WORK TO COMPLETE: Below are some records. Copy every line in them that holds "column".
Segment Start: AVAILABLE DATA
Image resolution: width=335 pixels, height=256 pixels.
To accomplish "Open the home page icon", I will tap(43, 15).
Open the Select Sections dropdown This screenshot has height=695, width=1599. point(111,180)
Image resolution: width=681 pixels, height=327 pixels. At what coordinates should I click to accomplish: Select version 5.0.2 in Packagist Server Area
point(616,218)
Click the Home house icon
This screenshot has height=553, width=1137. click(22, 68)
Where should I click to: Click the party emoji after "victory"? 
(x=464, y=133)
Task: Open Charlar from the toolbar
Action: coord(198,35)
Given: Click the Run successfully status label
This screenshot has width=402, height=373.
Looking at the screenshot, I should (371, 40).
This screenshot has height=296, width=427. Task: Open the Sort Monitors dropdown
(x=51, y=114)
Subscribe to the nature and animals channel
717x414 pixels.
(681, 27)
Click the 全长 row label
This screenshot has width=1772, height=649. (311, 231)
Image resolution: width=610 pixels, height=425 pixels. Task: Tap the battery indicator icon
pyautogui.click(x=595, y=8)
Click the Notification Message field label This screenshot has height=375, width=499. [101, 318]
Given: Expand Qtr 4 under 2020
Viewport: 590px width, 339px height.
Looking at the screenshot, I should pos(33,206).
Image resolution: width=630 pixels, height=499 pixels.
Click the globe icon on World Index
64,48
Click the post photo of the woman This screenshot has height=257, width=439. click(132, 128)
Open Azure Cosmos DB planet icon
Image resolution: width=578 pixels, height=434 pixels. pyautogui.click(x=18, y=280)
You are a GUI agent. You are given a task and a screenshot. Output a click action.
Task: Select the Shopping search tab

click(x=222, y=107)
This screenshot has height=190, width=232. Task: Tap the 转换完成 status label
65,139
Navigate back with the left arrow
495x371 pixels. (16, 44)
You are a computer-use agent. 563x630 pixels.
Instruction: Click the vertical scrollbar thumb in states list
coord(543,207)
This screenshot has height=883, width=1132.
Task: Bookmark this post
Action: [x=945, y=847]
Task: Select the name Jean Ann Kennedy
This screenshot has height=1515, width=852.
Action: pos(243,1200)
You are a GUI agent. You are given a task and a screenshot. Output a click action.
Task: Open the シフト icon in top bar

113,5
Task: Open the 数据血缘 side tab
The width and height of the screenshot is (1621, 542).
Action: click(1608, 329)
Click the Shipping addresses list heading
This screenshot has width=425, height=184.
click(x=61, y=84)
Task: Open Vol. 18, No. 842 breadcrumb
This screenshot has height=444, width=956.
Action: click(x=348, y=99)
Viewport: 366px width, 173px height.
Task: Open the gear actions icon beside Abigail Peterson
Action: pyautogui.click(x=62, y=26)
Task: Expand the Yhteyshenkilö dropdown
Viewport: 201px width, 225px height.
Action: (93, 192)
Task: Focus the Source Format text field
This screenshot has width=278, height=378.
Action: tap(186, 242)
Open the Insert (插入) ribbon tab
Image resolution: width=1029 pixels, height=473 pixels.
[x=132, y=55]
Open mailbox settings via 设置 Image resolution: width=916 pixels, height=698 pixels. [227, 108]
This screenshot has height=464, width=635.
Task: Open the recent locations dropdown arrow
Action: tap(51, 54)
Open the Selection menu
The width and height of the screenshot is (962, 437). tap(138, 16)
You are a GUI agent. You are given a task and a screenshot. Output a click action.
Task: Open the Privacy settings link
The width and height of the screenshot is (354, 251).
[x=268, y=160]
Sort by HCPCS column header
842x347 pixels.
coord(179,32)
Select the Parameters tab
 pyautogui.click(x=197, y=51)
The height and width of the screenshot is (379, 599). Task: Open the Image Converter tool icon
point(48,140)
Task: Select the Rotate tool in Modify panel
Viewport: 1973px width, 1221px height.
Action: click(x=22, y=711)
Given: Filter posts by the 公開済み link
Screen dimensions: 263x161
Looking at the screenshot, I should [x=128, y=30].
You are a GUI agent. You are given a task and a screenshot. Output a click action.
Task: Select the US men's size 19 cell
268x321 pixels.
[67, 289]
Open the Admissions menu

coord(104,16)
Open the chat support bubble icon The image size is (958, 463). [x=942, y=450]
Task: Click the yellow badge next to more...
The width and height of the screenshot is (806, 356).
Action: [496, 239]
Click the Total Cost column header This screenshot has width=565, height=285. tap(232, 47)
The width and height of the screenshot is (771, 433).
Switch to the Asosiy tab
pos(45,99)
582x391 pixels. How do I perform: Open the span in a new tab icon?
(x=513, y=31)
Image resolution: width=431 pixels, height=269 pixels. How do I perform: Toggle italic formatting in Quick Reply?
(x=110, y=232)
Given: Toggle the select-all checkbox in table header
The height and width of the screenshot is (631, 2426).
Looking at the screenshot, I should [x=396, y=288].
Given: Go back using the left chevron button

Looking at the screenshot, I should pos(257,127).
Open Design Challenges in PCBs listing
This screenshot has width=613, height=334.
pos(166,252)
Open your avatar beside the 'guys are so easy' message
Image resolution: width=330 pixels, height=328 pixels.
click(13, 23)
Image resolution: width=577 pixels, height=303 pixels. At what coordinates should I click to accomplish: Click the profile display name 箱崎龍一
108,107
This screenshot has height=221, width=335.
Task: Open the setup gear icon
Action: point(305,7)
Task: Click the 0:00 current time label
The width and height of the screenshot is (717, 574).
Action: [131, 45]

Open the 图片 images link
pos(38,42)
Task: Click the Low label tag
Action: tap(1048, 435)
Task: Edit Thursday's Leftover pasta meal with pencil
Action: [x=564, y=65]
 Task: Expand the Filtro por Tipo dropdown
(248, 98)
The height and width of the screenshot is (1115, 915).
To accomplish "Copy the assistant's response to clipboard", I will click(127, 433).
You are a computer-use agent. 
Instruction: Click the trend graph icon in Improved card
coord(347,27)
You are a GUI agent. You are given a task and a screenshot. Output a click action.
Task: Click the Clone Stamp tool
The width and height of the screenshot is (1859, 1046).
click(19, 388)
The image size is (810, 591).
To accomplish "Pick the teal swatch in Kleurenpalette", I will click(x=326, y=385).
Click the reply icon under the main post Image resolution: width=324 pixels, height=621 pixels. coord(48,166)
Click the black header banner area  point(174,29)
Segment End: AVAILABLE DATA
ANSWER BELOW:
Sort by HCPCS column header
Click the Total Cost column header This screenshot has width=565, height=285. tap(232, 47)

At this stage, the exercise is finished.